A história da evolução da interação entre regulação e autorregulação do mercado de valores mobiliários demonstra que os arranjos jurídicos e tecnológicos para manutenção da integridade e credibilidade dos mercados foram propostos pelos próprios agentes de mercado, que perceberam valor da integridade e credibilidade de suas plataformas de negociação.
Posteriormente, os arranjos bem-sucedidos foram recepcionados nas leis para que os órgãos públicos pudessem aproveitar a eficiência gerada em suas próprias atividades de supervisão e exercício do poder de polícia. Exemplo disso são as regras sobre componentes de autorregulação de mercados organizados, que constam da atual Resolução nº 135, de 10 de junho de 2022, da CVM. As quais servem de inspiração mesmo para mercados que não são abrangidos pelo normativo, como o de comercialização de energia.
São modelos que prestigiam a liberdade sobre a intervenção, podendo servir de inspiração para as novas normas em projetos de lei em andamento no Brasil, a respeito de regulação dos provedores de aplicações de internet.
Há dois projetos de lei principais que tratam desse tema, o PL 2768/2022, que regulamenta a organização e o funcionamento da concorrência entre plataformas digitais, e o PL 2630/2020, conhecido como PL das fake news, que se refere à liberdade, responsabilidade e transparência na internet.
Ambos fortemente inspirados em legislação europeia já em vigor, o Digital Services Act (DSA) – Lei de Serviços Digitais e o Digital Markets Act (DMA) – Regulamento dos Mercados Digitais.
O PL 2768/2022 objetiva o desenvolvimento econômico com concorrência entre os operadores, bem como entre os demais agentes econômicos afetados por suas atividades, propondo transparência e fornecimento de informações à Agência Nacional de Telecomunicações (Anatel).
O PL 2630/2020, em regime de urgência, propõe estabelecer deveres ao provedor de empregar esforço tecnológico para garantir a confiabilidade e a integridade dos sistemas informacionais e de produzir relatórios trimestrais de transparência.
Tais relatórios incluiriam, dentre outras informações, medidas de exclusão de contas ou conteúdos, especificando as motivações, a metodologia utilizada na detecção do ilícito e o tipo de medida adotada. São providências extremas, nem sempre exigíveis de plataformas pelas quais fluem infinidade de dados e informações. Ainda que existissem recursos tecnológicos para fazer isso, permanece obscuro como formariam filtro confiável para detectar inconsistências em matérias que podem se estender da emissão de valores mobiliários a uso da energia nuclear, de costumes urbanos a informações sobre viagem por todo o mundo.

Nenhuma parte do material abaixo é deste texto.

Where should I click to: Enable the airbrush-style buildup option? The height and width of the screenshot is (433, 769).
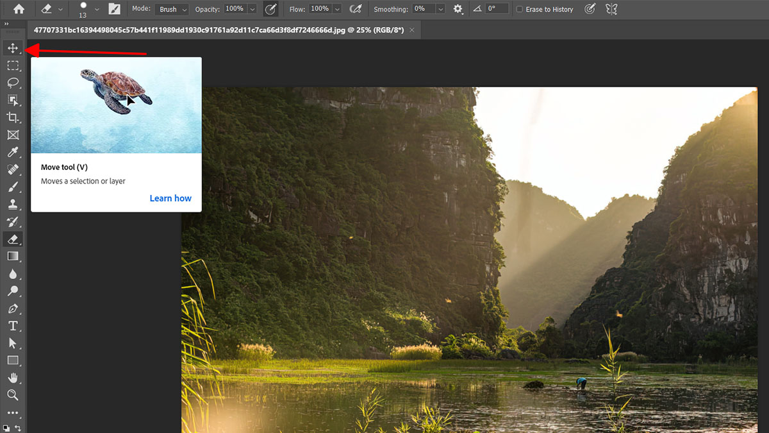click(x=356, y=8)
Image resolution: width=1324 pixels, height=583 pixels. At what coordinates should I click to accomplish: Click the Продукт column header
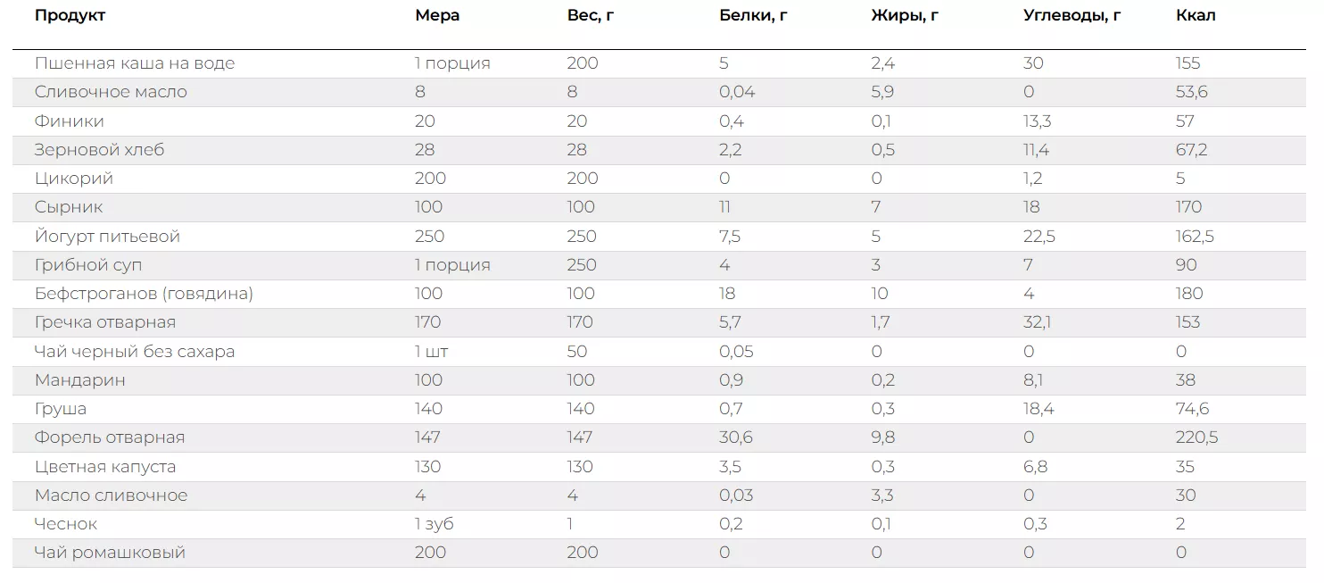[x=70, y=15]
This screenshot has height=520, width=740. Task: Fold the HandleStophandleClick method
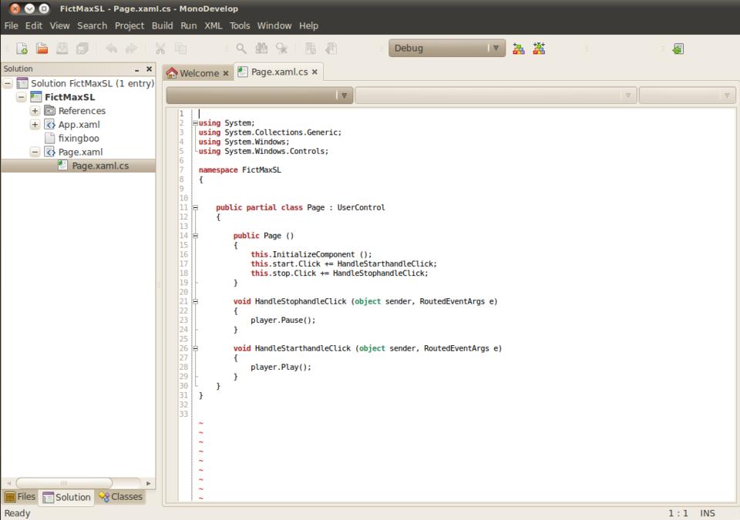click(195, 302)
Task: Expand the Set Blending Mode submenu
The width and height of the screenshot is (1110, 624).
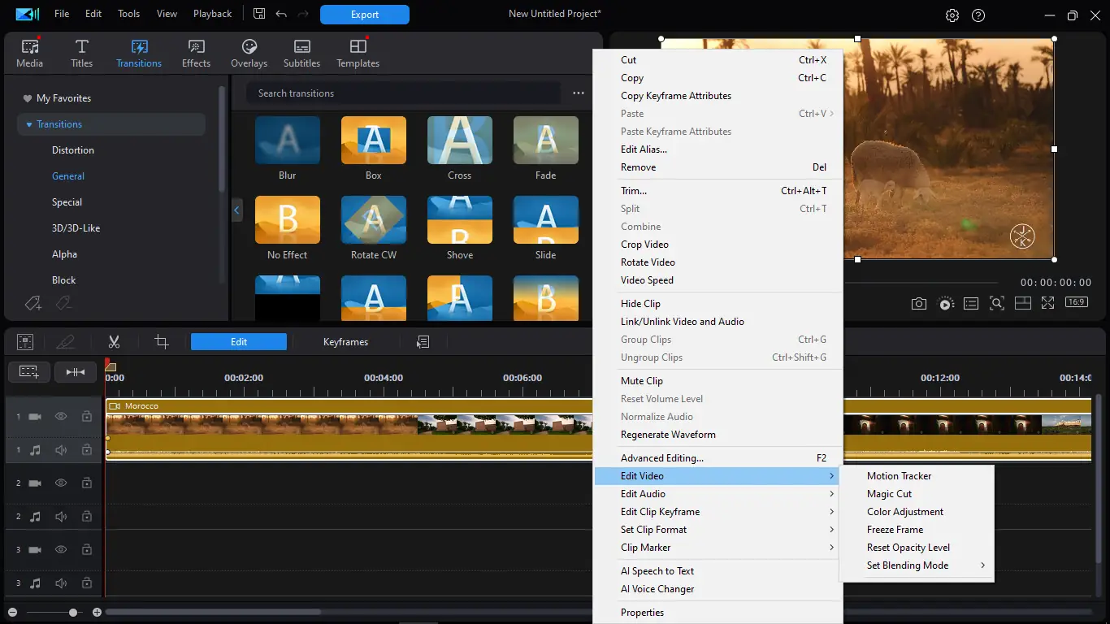Action: pos(908,566)
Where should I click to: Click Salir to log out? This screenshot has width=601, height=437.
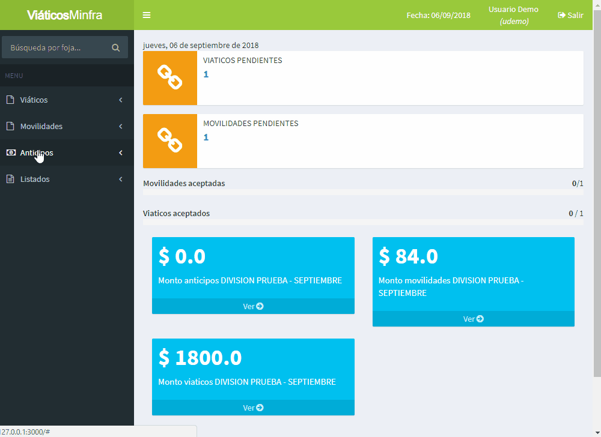pyautogui.click(x=570, y=15)
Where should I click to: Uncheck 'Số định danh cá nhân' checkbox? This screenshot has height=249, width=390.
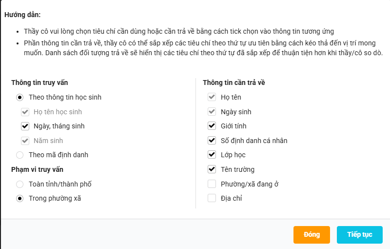coord(212,141)
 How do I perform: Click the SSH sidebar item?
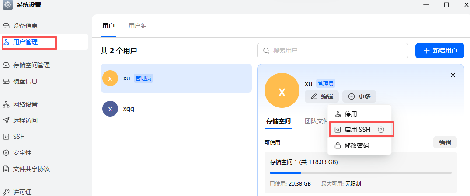coord(19,137)
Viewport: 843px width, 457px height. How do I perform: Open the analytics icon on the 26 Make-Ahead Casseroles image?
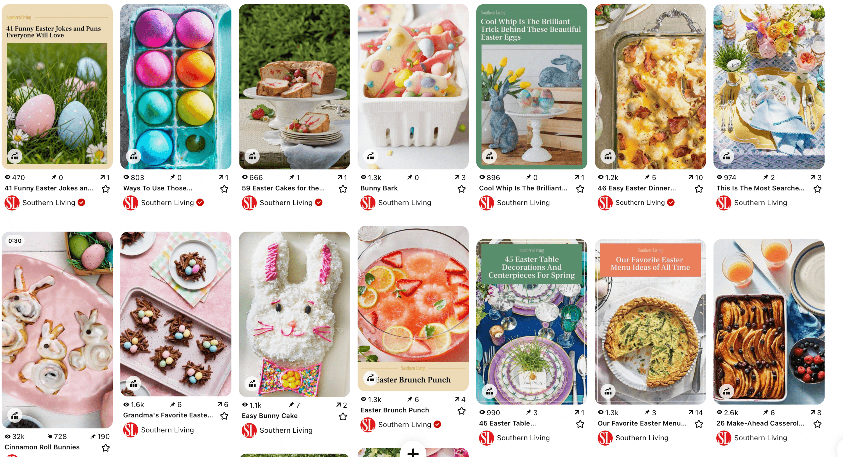(x=726, y=391)
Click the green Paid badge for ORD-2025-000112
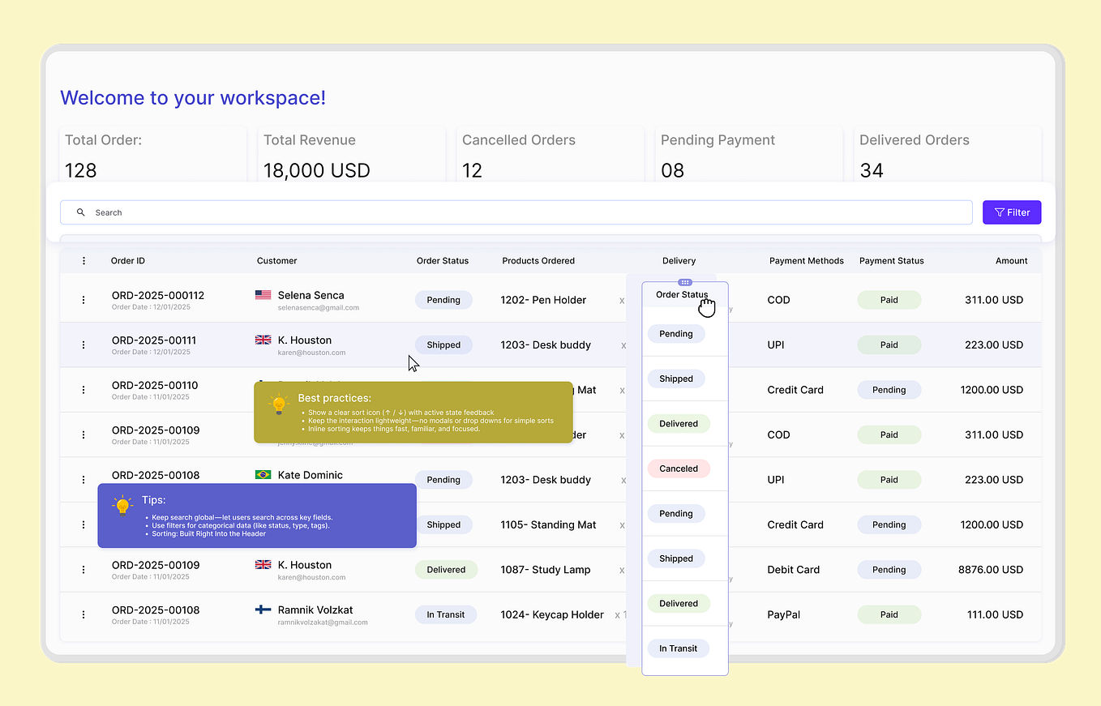The height and width of the screenshot is (706, 1101). [x=889, y=300]
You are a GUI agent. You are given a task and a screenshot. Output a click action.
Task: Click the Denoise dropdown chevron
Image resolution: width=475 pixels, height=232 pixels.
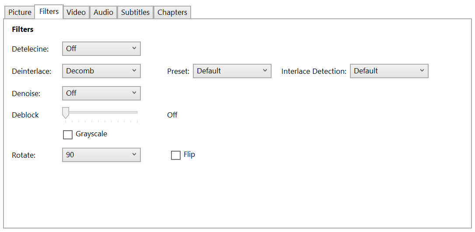(x=134, y=93)
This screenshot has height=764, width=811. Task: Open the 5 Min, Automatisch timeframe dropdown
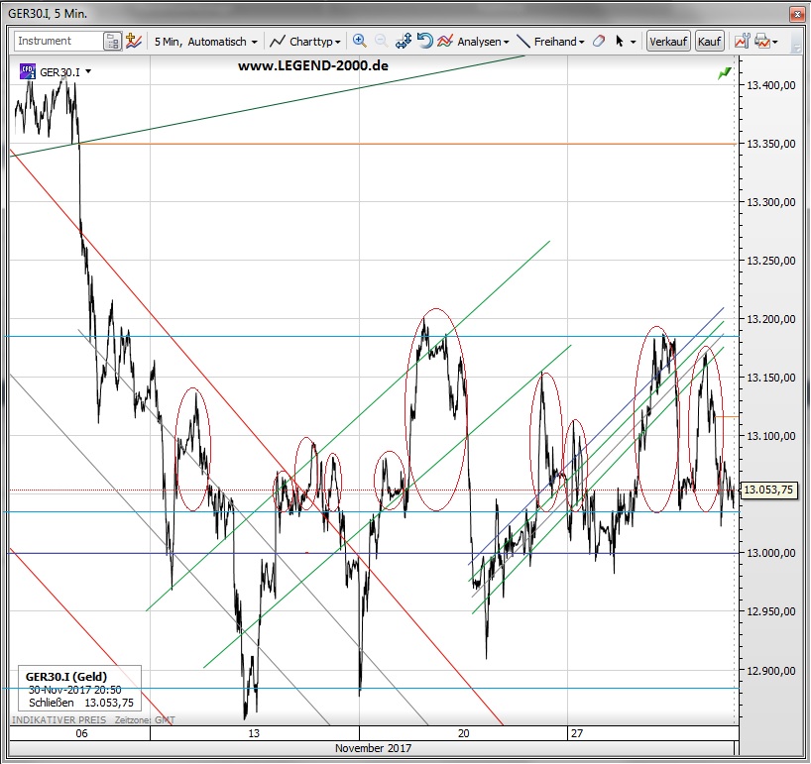point(206,42)
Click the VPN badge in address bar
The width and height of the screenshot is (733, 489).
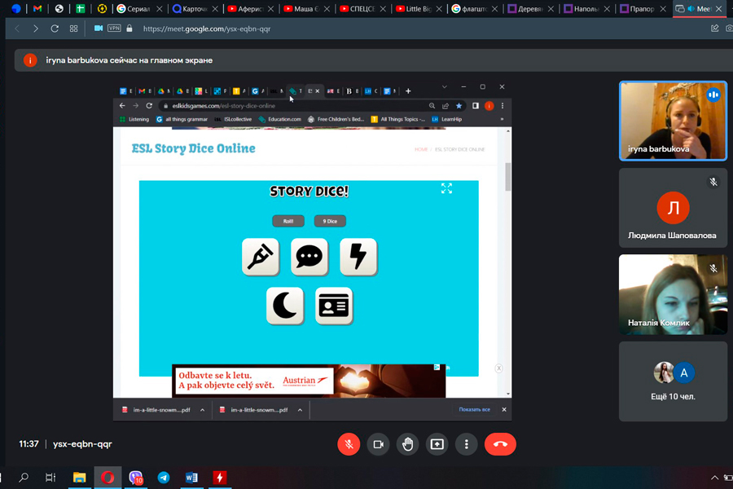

À luz dos argumentos acima sintetizados, seria fundamental incluir no debate normativo o estímulo à autorregulação das plataformas e estabelecimento de um eficiente processo de cooperação entre órgãos reguladores e autorreguladores, a exemplo do que ocorre no mercado de valores mobiliários. A qual poderia obedecer ao arcabouço e divisão de funções proposto com sucesso pela regulação de mercados organizados.